Landesregierung beabsichtigt Klarheit bei Abwassergebührenkalkulation

Das OVG-Münster hat am 17. Mai 2022 seine langjährige Rechtsprechung zur Kalkulation von Abwassergebühren geändert und der Klage eines Bürgers aus Oer-Erkenschwick stattgegeben. Das Urteil könnte die Abwassergebührenkalkulation in vielen Kommunen in NRW beeinflussen. Der Landesgesetzgeber hat unmittelbar nach dem Urteil reagiert und im Koalitionsvertrag angekündigt, Rechtssicherheit schaffen zu wollen. Am 28. September wurde ein diesbezüglicher Gesetzentwurf in 1. Lesung im NRW-Landtag behandelt.

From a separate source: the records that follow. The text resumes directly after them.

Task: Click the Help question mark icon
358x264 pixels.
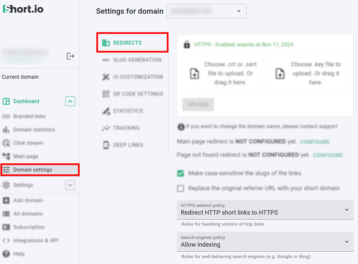Action: (x=6, y=254)
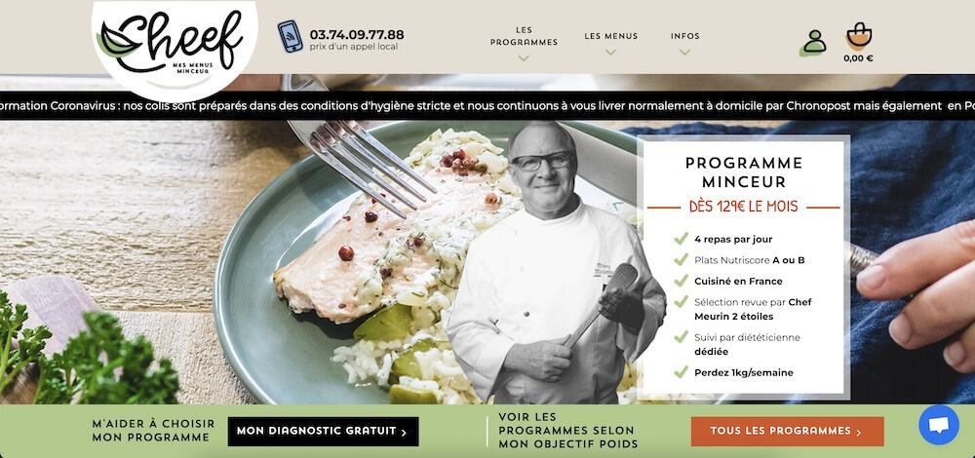
Task: Click the checkmark beside Cuisiné en France
Action: click(681, 281)
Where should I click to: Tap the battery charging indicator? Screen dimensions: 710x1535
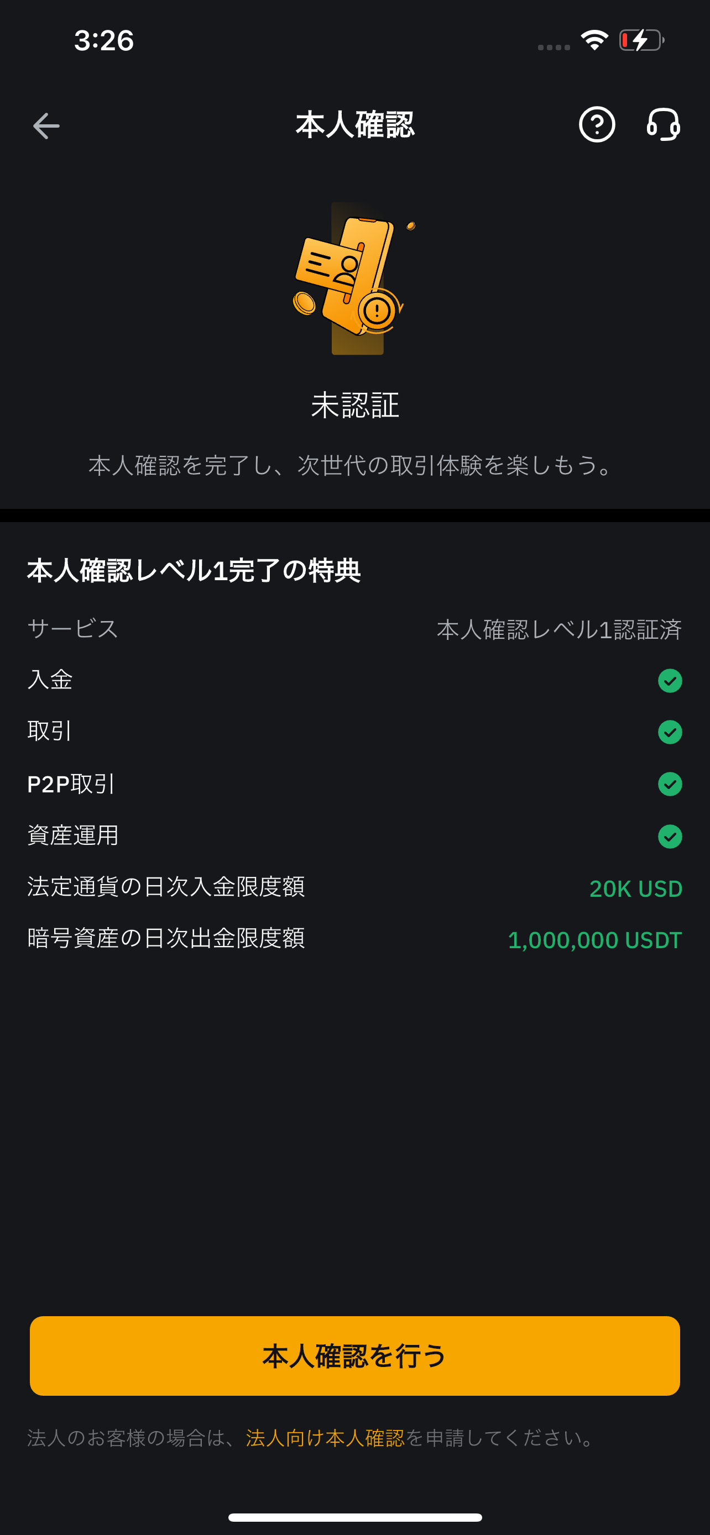coord(641,40)
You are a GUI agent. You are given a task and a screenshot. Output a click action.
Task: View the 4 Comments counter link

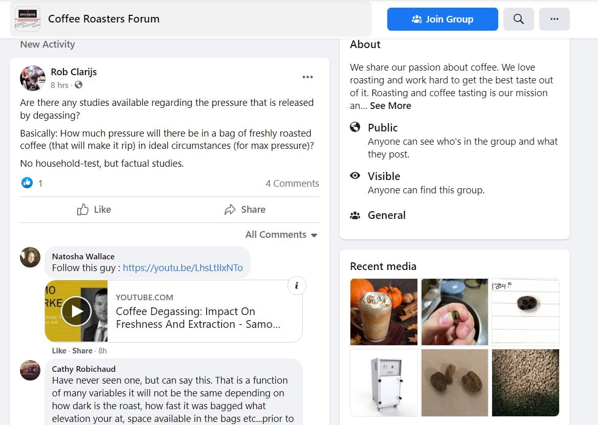tap(292, 183)
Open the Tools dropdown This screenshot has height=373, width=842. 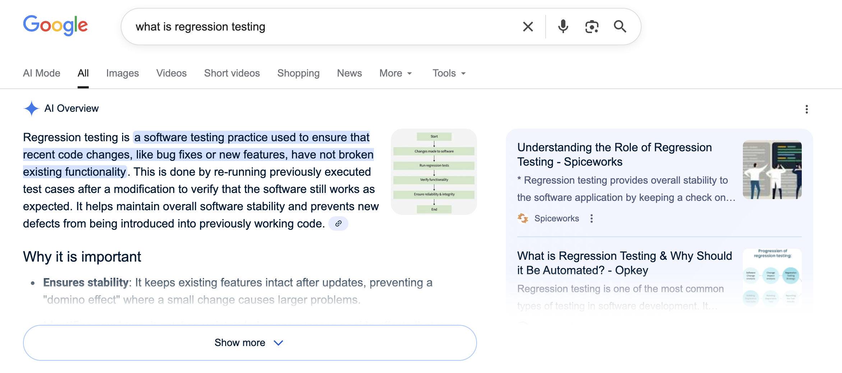point(449,73)
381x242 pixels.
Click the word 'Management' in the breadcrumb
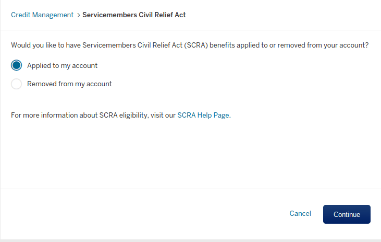point(53,15)
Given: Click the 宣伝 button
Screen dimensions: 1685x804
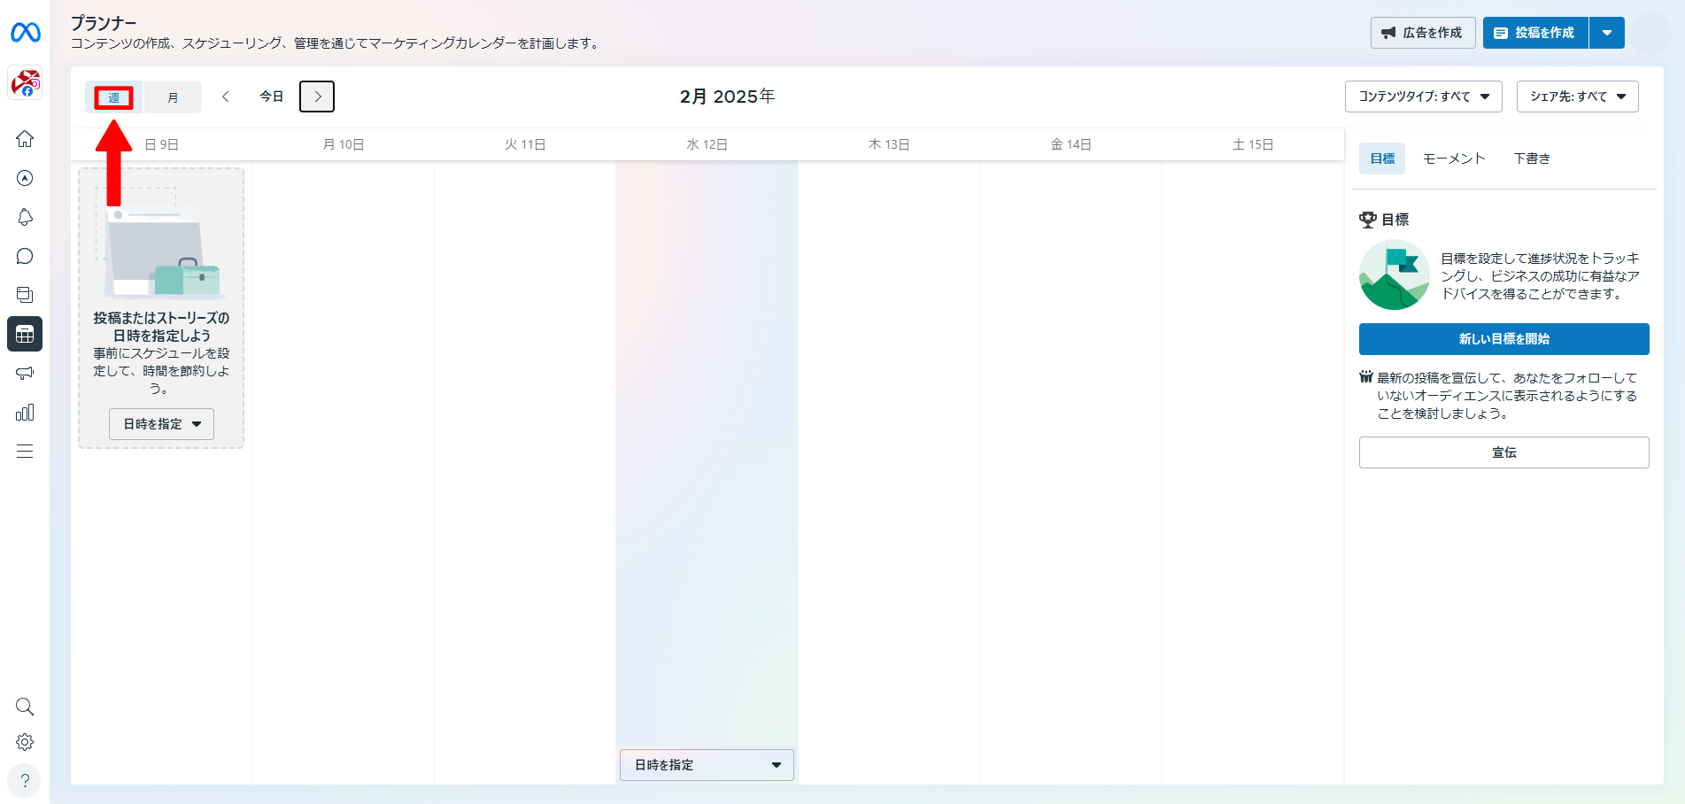Looking at the screenshot, I should tap(1503, 452).
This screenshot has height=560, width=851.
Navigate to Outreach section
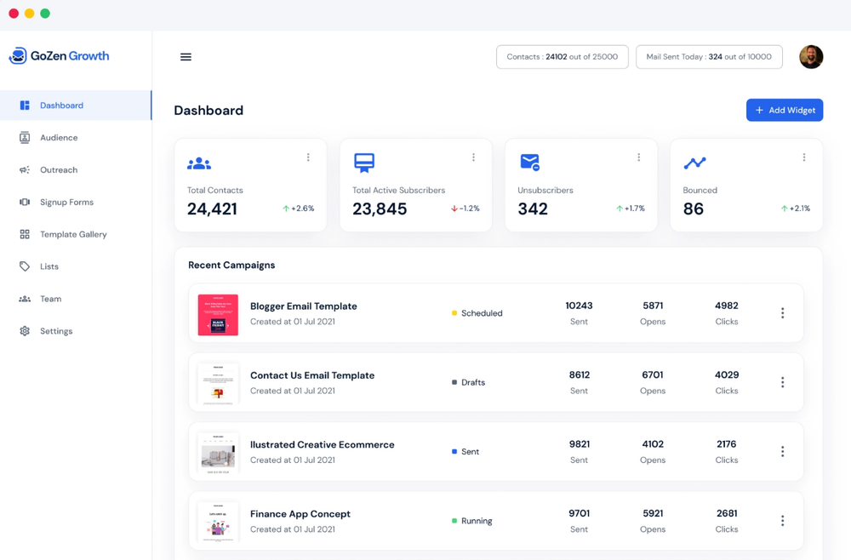pyautogui.click(x=58, y=170)
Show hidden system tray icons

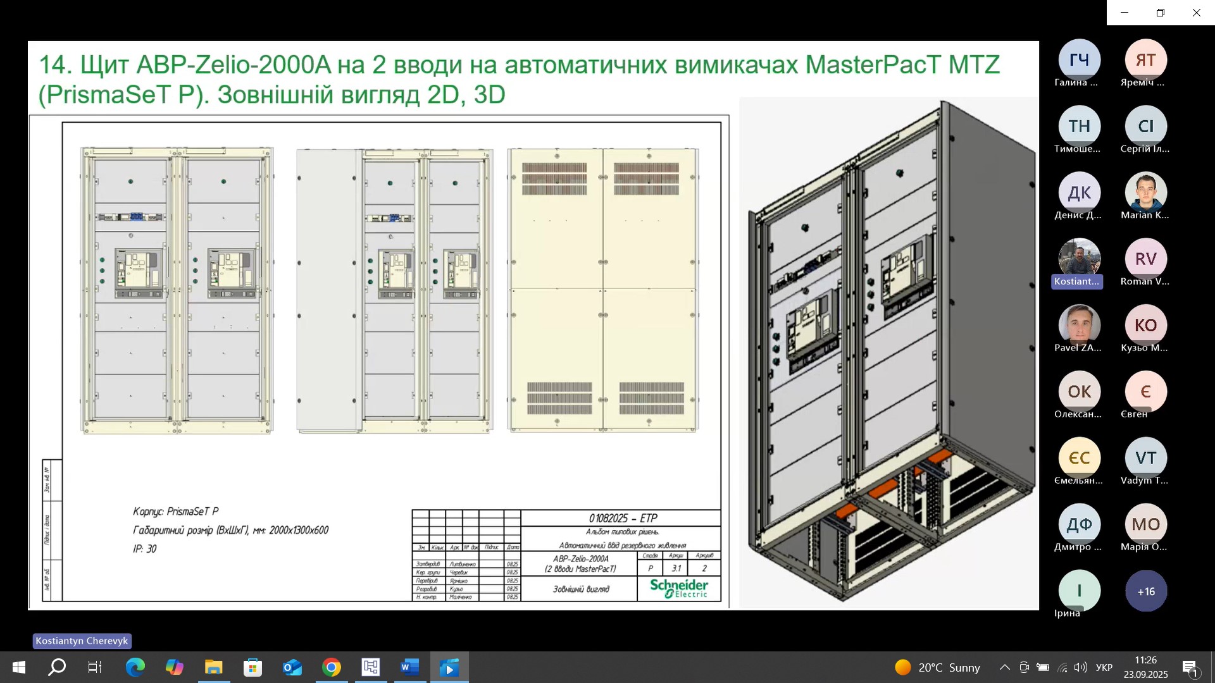(1004, 667)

Das Urteil des OVG Münster zur Kalkulation von Abwassergebühren vom 17. Mai 2022 ist ein Paukenschlag gewesen: Die Abwassergebührenkalkulation der Stadt Oer-Erkenschwick für das Jahr 2017 sei rechtswidrig, „weil die konkrete Berechnung von kalkulatorischen Abschreibungen und Zinsen zu einem Gebührenaufkommen führt, das die Kosten der Anlagen überschreitet.“ Mit diesem Urteil hat das OVG Münster seine seit 1994 bestehende Rechtsauffassung aufgegeben und den Landesgesetzgeber auf den Plan gerufen.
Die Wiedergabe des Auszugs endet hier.